6. The Output Request Queue

This queue contains an entry for each connection which has data

requiring transmission to the net. There is only one entry per

connection, which is deleted when the last packet of data is

transmitted and is entered whenever a user makes a system

request for data transmission.

The entry is re-inserted if transmission is not completed

(message too long) or is prevented by the flow control

mechanism. The only component of an entry is a local socket.

7. The Host Live Table

This is a simple table listing the hosts which are alive. This

table is checked before establishing a connection and before

sending any data to ensure that the destination host actually

exists. At present the protocol does not define the procedure

to be followed for the Host up/Host down conditions. See

NWG/RFC#57.

8. The Link Assignment Table

Link numbers are assigned by the receiver. This table records

which links are free and can, therefore, be assigned.

VI. Informal Description of Network Operations

We present here narratives describing the operation conducted during

the three major phases of network usage: opening, flow control, and

closing.

A. Opening

In order to establish a connection for data transmission, a pair

of RFC's must be exchanged. An RTS must go from the receive-side

to the send-side, and an STR must be issued by the send-side to

the receive-side. In addition, the receive-side, in its RTS, must

specify a link number. These RFC's (RFCis a generic term

encompassing RTS and STR) may be issued in any time sequence.
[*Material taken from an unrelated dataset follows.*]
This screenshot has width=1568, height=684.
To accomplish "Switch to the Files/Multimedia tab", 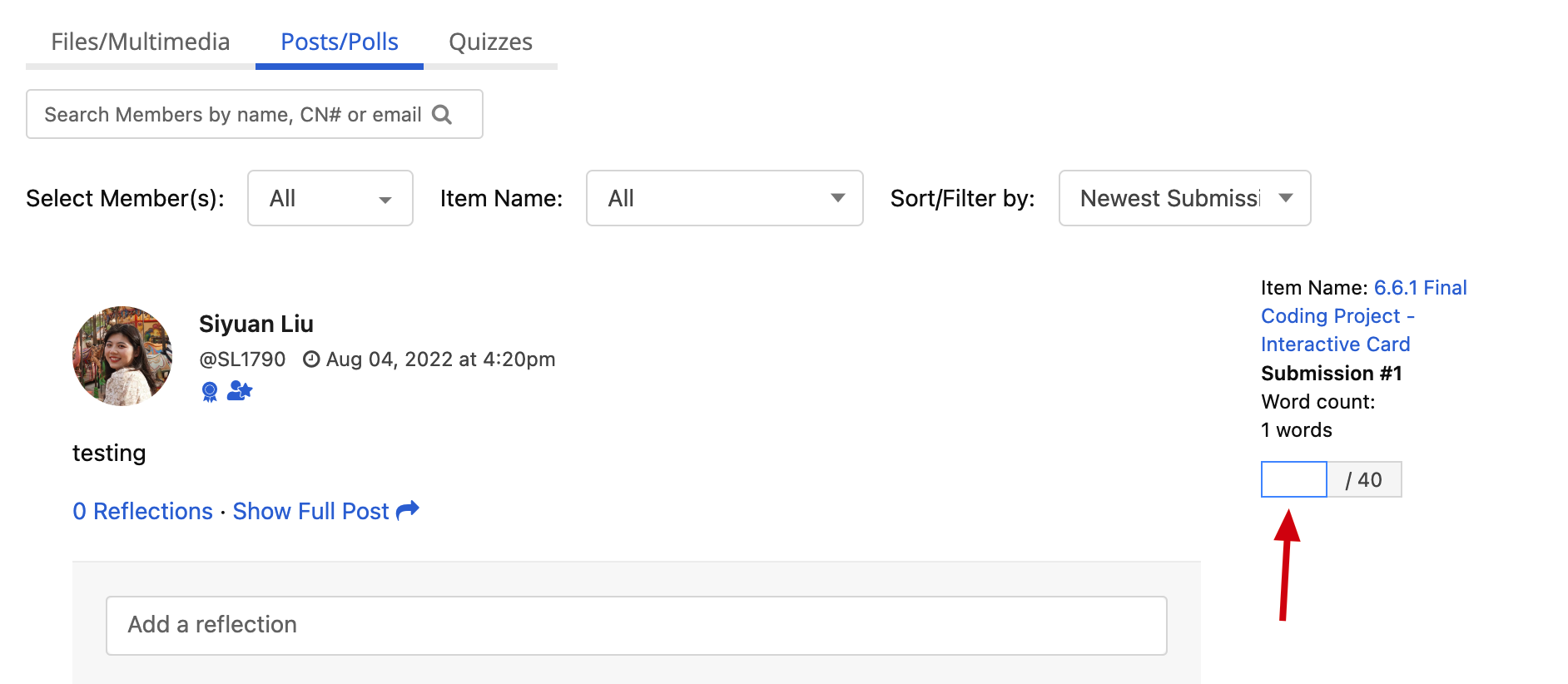I will point(141,42).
A

provision must also be made for queuing pending calls (i.e., RFC's

which have not been dealt with by the user program). Thus, when a

user is finished with a connection, he may choose to examine the

next pending call from another process and decide to either accept

or refuse the request for connection. A problem develops because

the user may not choose to examine his pending calls; thus they

will merely serve to occupy queue space in the NCP. Several

alternative solutions to this problem will be mentioned later.

Utilizing the framework of the prototype system calls described

above, we envision at least four temporal sequences for obtaining

a successfully opened connection:

1. The user may issue a LISTEN, indicating he is willing to

consider connecting to anyone who sends him an RFC. When an

RFCcomes in the user is notified. The user then decides

whether he wishes to connect to this socket and issues an

ACCEPT or a CLOSE on the basis of that decision. A CLOSE '

refuses' the connection, as discussed under "Closing." An

ACCEPT indicates he is willing to connect; an RFCis issued,

and the connection becomes fully opened.

2. Upon processing a user request for a LISTEN, the NCP

discovers that a pending call exists for that local socket.

The user is immediately notified, and he may ACCEPT or

CLOSE, as above.

3. The user issues a CONNECT, specifying a particular foreign

socket that he would like to connect to. An RFCis issued.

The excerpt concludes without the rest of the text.